### DATA RECORDS

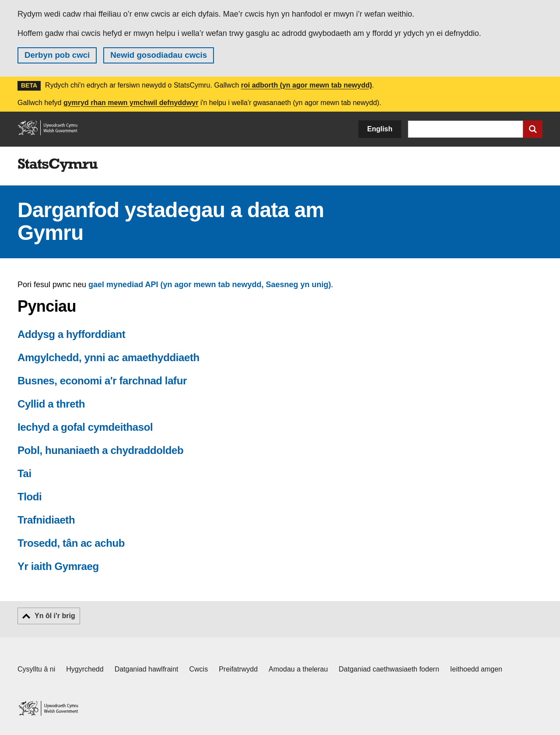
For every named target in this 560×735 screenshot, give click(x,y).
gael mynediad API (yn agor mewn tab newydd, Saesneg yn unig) (210, 285)
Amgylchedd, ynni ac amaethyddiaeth (108, 357)
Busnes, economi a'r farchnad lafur (102, 380)
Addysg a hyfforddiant (71, 334)
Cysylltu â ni (36, 669)
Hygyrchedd (84, 669)
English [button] (380, 129)
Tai (24, 473)
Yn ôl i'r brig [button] (55, 615)
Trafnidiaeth (46, 520)
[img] (58, 165)
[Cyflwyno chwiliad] (533, 129)
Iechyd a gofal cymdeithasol (85, 427)
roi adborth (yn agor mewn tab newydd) (307, 85)
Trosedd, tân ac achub (71, 543)
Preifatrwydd (238, 669)
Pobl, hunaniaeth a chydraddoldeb (100, 450)
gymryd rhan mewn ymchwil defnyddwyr (131, 102)
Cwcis (199, 669)
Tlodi (29, 496)
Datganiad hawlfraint (147, 669)
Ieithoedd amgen (476, 669)
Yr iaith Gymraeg (58, 566)
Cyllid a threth (51, 404)
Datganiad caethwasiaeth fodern (389, 669)
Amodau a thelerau (298, 669)
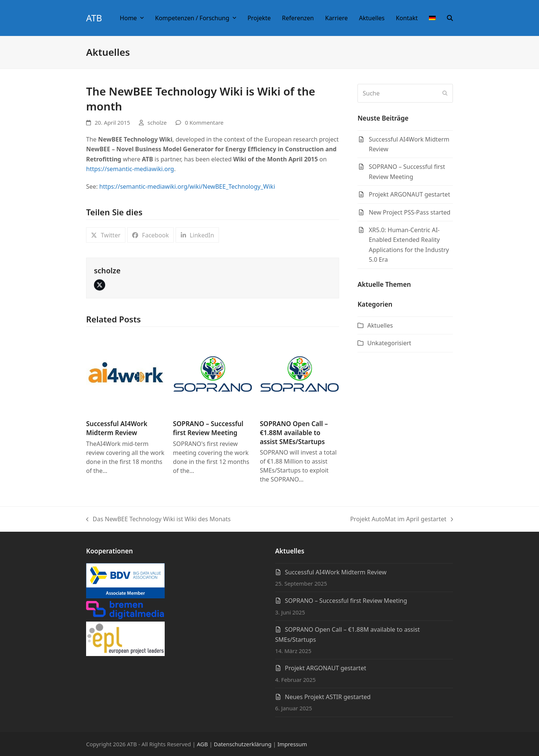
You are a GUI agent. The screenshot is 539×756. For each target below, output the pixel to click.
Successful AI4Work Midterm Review (117, 428)
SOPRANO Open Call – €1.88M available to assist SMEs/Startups (294, 432)
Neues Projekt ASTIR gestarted (328, 697)
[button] (450, 18)
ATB (94, 18)
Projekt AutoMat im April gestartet (401, 519)
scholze (157, 122)
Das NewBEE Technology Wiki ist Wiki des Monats (158, 519)
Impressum (292, 744)
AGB (202, 744)
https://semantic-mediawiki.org (130, 169)
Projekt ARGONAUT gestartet (325, 668)
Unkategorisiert (389, 343)
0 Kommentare (204, 122)
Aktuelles (380, 325)
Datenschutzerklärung (243, 744)
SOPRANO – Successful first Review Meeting (208, 428)
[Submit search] (445, 93)
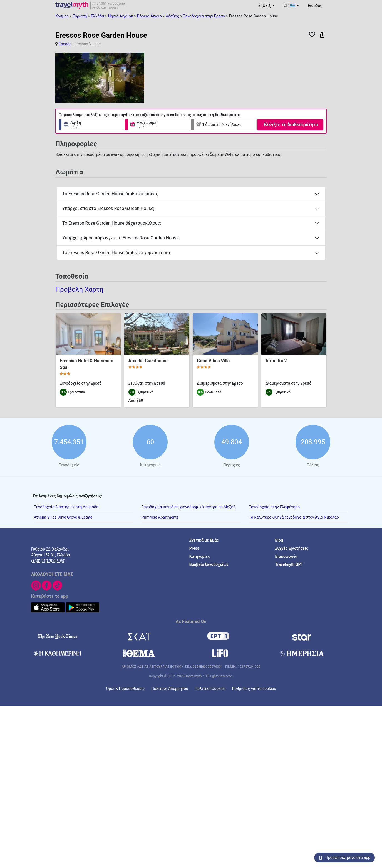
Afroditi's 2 (276, 361)
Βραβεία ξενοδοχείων (209, 564)
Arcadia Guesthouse (149, 361)
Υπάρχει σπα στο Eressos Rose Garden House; (108, 208)
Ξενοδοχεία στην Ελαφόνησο (274, 507)
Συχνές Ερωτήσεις (292, 548)
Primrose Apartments (160, 517)
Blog (279, 540)
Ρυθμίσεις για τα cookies (254, 688)
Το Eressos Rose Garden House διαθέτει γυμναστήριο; (116, 253)
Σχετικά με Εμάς (204, 540)
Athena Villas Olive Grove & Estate (63, 517)
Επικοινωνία (286, 556)
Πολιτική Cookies (210, 688)
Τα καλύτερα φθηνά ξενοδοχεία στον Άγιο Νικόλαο (294, 517)
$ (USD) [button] (265, 5)
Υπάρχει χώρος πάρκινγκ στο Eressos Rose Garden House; (121, 238)
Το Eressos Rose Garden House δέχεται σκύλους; (112, 223)
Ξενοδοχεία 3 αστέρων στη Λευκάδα (66, 507)
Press (194, 548)
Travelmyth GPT (289, 564)
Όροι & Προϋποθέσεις (125, 688)
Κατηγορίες (200, 556)
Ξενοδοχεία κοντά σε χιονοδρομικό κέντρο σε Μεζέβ (188, 507)
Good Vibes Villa (213, 361)
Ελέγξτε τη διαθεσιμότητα (291, 125)
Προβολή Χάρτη (79, 289)
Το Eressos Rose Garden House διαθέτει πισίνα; (110, 194)
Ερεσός (65, 44)
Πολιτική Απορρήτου (170, 688)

### OBJECTIVE
Rewrite the listing lines from the one containing "Το Eressos Rose Garden House διαθέτει πισίνα;" through the end of the listing, both included, keeping each line's text and adding 49 to every x and y coordinate in its answer.

### SOLUTION TO THIS TASK
Το Eressos Rose Garden House διαθέτει πισίνα; (159, 243)
Ερεσός (114, 93)
Πολιτική Απορρήτου (219, 737)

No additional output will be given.